From start to finish, set down the entries below exactly, leaving out the pictures.

--- START ---

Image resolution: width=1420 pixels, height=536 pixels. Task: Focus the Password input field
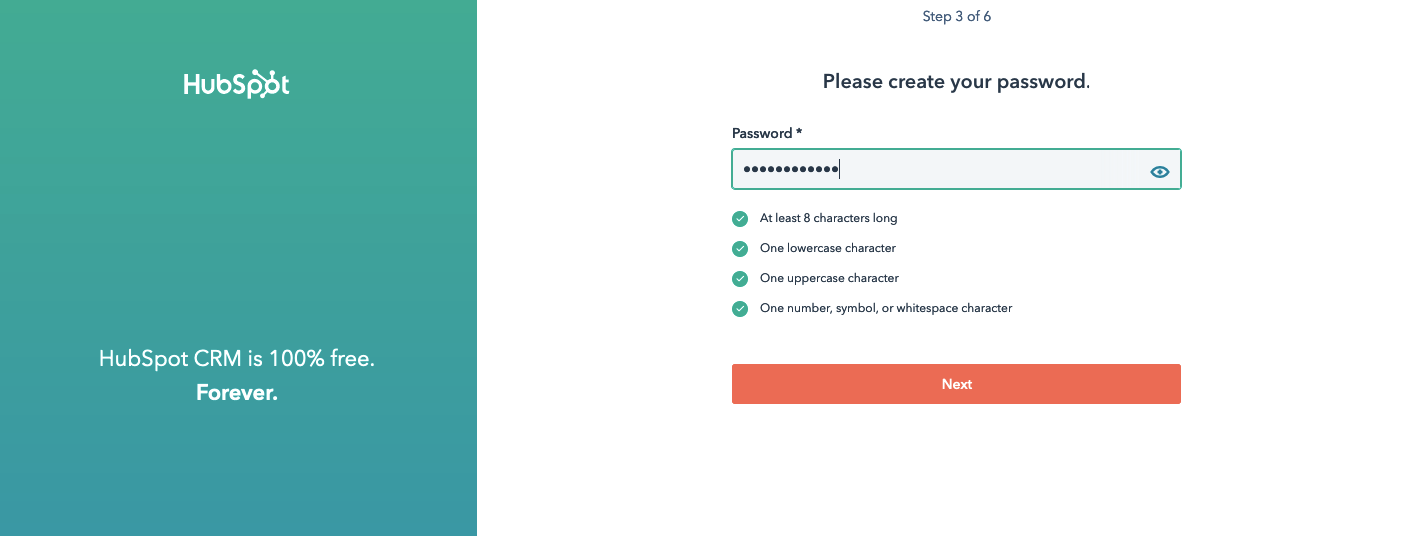940,170
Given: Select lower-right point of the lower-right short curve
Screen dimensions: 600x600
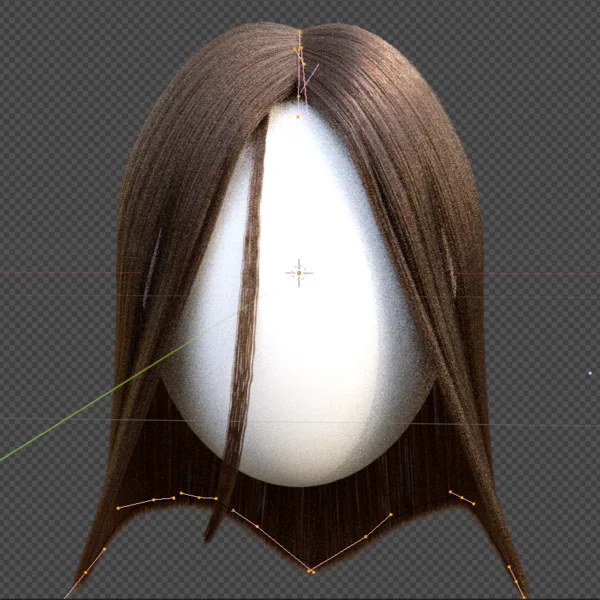Looking at the screenshot, I should 473,504.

--- END ---

_Output_
Image resolution: width=1420 pixels, height=536 pixels. Task: Focus the Password input field
940,170
Given: Select lower-right point of the lower-right short curve
Screen dimensions: 600x600
Looking at the screenshot, I should 473,504.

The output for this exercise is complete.